En últimas, ¿hay un problema de indisciplina? Sí, sin duda, porque ciertamente hay personas que no logran seguir y cumplir las reglas de juego de estos momentos. Pero no es un problema del oriente, es un problema general de la ciudad. Y no es un asunto que proviene de una tendencia delictiva o criminal que lleva a que la gente en Cali no cumpla las disposiciones oficiales para evitar conductas de riesgo. Aquí hay un tema profundo,que empieza por un mensaje oficial ambiguo, pasa por las marcadas brechas sociales de la ciudad y la incapacidad de entender la heterogeneidad de la población, lo cual dificulta generar los incentivos apropiados para la cooperación de la gente. Una persona que asiste a una fiesta en Pance, en la clandestinidad, tiene unas motivaciones diferentes que una persona que asiste a una fiesta en el barrio Manuela Beltrán. Quizás al entender esto, se comprenda que las recetas para ambos casos, que parecen idénticos, no pueden ser las mismas. A punta de toque de queda y ley seca no vamos a controlar a la pandemia ni tampoco vamos a responder a las demandas históricas de los sectores más rezagados de Cali. 

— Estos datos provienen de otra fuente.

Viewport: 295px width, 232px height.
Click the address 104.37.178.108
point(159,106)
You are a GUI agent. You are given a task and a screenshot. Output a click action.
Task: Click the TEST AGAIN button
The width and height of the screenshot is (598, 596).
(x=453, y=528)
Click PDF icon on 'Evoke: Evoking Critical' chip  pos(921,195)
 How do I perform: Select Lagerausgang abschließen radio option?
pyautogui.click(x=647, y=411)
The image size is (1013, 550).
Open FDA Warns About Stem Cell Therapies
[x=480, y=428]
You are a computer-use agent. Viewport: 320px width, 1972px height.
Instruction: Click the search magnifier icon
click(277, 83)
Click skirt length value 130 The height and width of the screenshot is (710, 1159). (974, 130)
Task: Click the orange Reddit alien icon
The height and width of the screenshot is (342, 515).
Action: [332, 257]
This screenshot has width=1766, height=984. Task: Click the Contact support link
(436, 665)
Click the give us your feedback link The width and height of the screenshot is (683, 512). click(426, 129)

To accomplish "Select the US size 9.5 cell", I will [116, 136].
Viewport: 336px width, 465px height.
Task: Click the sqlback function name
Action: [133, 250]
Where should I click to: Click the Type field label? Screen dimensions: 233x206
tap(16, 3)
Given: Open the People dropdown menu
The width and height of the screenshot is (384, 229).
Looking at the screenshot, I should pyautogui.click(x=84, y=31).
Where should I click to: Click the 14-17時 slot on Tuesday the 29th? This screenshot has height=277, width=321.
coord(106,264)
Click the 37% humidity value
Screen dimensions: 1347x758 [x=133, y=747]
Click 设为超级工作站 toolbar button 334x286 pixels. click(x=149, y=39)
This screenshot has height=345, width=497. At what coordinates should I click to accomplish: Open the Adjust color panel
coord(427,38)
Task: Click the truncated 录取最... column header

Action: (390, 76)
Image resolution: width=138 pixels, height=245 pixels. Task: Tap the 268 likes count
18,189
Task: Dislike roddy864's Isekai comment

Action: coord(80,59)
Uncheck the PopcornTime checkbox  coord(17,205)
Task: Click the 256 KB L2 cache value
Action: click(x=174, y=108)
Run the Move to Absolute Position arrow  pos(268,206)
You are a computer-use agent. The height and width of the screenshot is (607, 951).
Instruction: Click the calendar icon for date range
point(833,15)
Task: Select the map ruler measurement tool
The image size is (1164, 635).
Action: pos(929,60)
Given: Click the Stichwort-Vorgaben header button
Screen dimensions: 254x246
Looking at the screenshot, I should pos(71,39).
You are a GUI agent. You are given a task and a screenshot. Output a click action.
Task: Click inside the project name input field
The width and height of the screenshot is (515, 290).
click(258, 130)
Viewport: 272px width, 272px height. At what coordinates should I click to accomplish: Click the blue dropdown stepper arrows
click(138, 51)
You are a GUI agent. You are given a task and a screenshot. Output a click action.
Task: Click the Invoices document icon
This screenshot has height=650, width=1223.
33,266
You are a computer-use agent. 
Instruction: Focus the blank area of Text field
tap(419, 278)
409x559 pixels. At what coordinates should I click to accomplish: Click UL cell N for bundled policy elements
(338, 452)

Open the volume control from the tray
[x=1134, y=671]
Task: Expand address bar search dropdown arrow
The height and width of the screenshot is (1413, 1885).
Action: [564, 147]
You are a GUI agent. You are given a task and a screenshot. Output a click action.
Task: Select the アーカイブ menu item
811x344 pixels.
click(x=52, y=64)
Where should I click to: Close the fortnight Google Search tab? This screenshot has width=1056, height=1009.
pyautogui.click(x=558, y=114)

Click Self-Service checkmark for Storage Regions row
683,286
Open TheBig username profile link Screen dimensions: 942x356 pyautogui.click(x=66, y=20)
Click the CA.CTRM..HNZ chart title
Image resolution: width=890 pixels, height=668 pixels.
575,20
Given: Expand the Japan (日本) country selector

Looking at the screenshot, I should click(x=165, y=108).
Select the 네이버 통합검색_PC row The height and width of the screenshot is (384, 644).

Nos debemos mover más entre incentivos, comunicación  efectiva y la diferenciación en el mensaje y en las políticas públicas y menos entre el prejuicio y la fe ciega que el bolillo y el fusil es lo mejor que el Estado le puede ofrecer a sus ciudadanos. La salud pública, así sorprenda a algunos en los bien arborizados sur y oeste de la ciudad, no se protege con uniformados. La pandemia desaparecerá mucho antes de que corrijamos los problemas estructurales de la sociedad caleña pero, quizás, sea un buen momento para cambiar el enfoque simplista con el que hemos visto a Cali desde el lente de los privilegios de unos pocos.